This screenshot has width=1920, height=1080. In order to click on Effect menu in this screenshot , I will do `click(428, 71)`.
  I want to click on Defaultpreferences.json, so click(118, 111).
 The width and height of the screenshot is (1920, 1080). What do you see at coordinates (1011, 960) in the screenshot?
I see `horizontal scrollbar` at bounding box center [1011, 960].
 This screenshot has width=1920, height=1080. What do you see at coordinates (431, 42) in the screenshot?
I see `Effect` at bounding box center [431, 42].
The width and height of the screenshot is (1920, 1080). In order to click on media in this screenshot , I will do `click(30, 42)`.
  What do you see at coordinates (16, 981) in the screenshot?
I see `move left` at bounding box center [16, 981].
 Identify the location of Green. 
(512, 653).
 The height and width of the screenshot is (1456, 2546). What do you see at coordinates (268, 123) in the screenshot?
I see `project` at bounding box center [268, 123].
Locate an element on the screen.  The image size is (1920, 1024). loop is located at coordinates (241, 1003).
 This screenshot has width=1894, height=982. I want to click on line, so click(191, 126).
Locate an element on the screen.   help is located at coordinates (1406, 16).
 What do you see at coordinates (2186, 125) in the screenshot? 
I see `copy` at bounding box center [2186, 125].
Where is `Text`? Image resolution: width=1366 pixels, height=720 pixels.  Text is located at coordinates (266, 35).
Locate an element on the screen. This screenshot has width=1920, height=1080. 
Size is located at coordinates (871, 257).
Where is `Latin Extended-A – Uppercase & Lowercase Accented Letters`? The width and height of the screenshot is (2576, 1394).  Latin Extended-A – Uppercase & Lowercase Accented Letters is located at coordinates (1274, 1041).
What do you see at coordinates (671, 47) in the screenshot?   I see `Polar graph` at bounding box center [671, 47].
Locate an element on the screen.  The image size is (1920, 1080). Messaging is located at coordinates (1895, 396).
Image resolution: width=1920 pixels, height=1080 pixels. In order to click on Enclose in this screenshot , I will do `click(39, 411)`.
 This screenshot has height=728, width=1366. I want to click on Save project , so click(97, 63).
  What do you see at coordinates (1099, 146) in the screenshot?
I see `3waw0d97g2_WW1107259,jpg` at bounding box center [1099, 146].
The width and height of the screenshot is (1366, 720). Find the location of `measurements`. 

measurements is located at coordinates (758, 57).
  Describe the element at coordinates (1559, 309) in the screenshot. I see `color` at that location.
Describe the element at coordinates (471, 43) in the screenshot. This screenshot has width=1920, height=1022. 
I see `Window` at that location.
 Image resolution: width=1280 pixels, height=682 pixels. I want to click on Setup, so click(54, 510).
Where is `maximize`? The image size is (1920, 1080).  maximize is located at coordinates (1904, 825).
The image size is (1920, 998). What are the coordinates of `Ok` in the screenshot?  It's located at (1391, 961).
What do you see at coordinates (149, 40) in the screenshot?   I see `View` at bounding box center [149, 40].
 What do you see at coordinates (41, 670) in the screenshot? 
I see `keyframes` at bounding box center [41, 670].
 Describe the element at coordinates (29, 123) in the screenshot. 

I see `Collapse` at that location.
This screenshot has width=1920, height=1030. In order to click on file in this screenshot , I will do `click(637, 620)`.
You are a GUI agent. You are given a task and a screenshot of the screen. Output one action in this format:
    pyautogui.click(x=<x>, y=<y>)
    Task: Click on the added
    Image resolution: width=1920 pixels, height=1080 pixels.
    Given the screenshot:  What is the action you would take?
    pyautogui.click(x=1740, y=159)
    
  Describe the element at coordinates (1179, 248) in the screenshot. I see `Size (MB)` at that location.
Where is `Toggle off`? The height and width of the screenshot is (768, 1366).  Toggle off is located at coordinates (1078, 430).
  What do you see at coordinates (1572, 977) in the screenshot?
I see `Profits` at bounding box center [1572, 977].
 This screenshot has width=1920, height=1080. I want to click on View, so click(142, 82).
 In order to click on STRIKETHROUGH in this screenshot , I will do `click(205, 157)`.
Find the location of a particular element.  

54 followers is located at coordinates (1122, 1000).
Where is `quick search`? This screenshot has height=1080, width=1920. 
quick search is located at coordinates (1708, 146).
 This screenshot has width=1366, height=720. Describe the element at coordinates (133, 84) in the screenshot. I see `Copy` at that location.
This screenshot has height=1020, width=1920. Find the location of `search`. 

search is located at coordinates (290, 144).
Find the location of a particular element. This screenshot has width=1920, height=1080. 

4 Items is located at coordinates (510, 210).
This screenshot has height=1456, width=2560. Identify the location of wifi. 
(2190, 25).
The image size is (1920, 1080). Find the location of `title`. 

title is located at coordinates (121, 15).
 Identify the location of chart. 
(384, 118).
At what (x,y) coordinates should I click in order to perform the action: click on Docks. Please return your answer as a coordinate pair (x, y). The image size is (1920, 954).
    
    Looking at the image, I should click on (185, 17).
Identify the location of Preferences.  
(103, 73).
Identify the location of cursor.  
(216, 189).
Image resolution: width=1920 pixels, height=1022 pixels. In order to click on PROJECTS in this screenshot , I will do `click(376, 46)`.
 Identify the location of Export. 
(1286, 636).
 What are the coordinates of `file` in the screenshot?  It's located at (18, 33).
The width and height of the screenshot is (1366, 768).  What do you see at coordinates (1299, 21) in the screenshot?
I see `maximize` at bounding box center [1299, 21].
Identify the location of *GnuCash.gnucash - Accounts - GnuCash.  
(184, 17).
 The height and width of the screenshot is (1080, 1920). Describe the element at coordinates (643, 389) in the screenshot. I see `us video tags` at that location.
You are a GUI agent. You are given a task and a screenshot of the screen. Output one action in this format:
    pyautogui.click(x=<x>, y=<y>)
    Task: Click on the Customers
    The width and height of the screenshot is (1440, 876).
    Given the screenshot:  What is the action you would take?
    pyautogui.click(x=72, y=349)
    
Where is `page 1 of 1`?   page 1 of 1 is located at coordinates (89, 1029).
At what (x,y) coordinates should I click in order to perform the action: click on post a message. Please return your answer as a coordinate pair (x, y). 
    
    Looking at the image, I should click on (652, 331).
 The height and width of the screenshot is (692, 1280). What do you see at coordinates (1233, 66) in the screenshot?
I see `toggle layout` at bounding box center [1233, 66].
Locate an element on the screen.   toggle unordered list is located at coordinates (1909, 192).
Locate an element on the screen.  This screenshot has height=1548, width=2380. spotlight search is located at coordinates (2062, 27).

PROBLEM DESCRIPTION ▸ Recast the rows as a numbered list, starting at the first row and ending at the line that contains "center [16, 981].". Omit any blank lines.

COMPLETE RESPONSE ▸
1. This screenshot has width=1920, height=1080. In order to click on Effect menu in this screenshot , I will do `click(428, 71)`.
2.   I want to click on Defaultpreferences.json, so click(118, 111).
3.  The width and height of the screenshot is (1920, 1080). What do you see at coordinates (1011, 960) in the screenshot?
4. I see `horizontal scrollbar` at bounding box center [1011, 960].
5.  This screenshot has width=1920, height=1080. What do you see at coordinates (431, 42) in the screenshot?
6. I see `Effect` at bounding box center [431, 42].
7. The width and height of the screenshot is (1920, 1080). In order to click on media in this screenshot , I will do `click(30, 42)`.
8.   What do you see at coordinates (16, 981) in the screenshot?
9. I see `move left` at bounding box center [16, 981].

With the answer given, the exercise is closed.